Clooney's second film as a director - Good Night, and Good Luck, about TV journalist Edward R. Murrow - is just as ambitious, but it's a marvel of precise vision. Shot in crisp black and white and set in only a few rooms at the CBS News headquarters, it has the spare look and cadence of a play and runs an efficient 90 minutes long. (If it were any more minimalist, it would be Lars von Trier's Dogville, with chalk outlines on a soundstage floor in place of buildings.)
It is - to avoid wasting words, since Good Night, and Good Luck never does - one of the year's best movies. Anchored by David Strathairn's measured, dead-on performance, it's a shining testament to the possibilities of powerful filmmaking through fundamental devices like pacing, strong acting and well-placed silences.
It's also one of the best movies that nobody will bother to see. Clooney's fame may help draw some people (he also co-stars as Murrow's producer, Fred Friendly). Positive word of mouth perhaps will, as well (and it's all richly deserved).
But the subject matter - Murrow's on-air battles with Joseph McCarthy over the senator's 1950s anti-communist crusade - may seem inaccessible, especially to the many people who have no idea who Murrow was. And Clooney's aesthetic approach, while visually striking, may seem a bit dry.
Such assumptions would be a mistake. Though it's based on historical events - Clooney wrote the script with longtime friend and collaborator Grant Heslov and frequently uses archival footage of the McCarthy hearings, a wise move that adds authenticity - Good Night, and Good Luck (Murrow's sign-off) reveals Clooney to be an unexpected master of timing and suspense.
He has created an inescapably claustrophobic pressure cooker of a film, and a great deal of that tension comes from Strathairn, giving the performance of a lifetime. Murrow never lost his temper during his criticism of McCarthy on the series See It Now, never made it personal as some television personalities (who shall go unnamed) do now when they feel passionately about an issue.

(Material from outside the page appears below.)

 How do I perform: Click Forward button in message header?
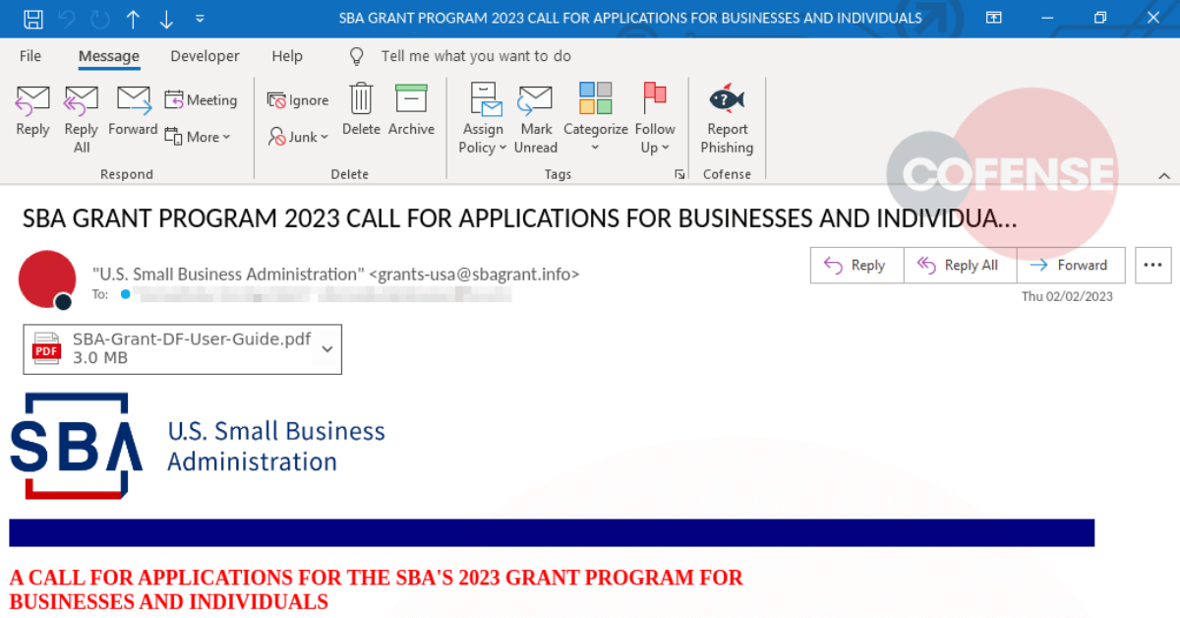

On the contrary, he spoke in an eloquent, controlled fashion - it was practically poetry, and Clooney and Heslov were smart enough to recognize that in using Murrow's scripts verbatim. Strathairn has mastered Murrow's mannerisms and speech, leaving you hanging on every word and feeling as if you, too, are on the brink of something vital and thrilling.
Besides Strathairn, Clooney has amassed a cast of talented character actors in supporting roles, including Frank Langella as CBS President William Paley, who struggles to balance news and entertainment; and Robert Downey Jr. and Patricia Clarkson as reporter Joe Wershba and his wife, Shirley, a newsroom assistant to whom he was secretly married. Clooney takes the unglamorous role of Friendly - for which the star is carrying an extra 30 pounds - for himself.
Clearly, it's a topic about which he feels passionate and has a great deal of knowledge. The son of longtime Cincinnati TV news anchor Nick Clooney, he and his family grew up idolizing Murrow. One of the many remarkable elements about Good Night, and Good Luck is the fact that it totally gets newsroom culture - the dark humour, the downtime. It's not all rushing around with footage and scripts seconds before air time, but it is sometimes, and the movie gets that right, too.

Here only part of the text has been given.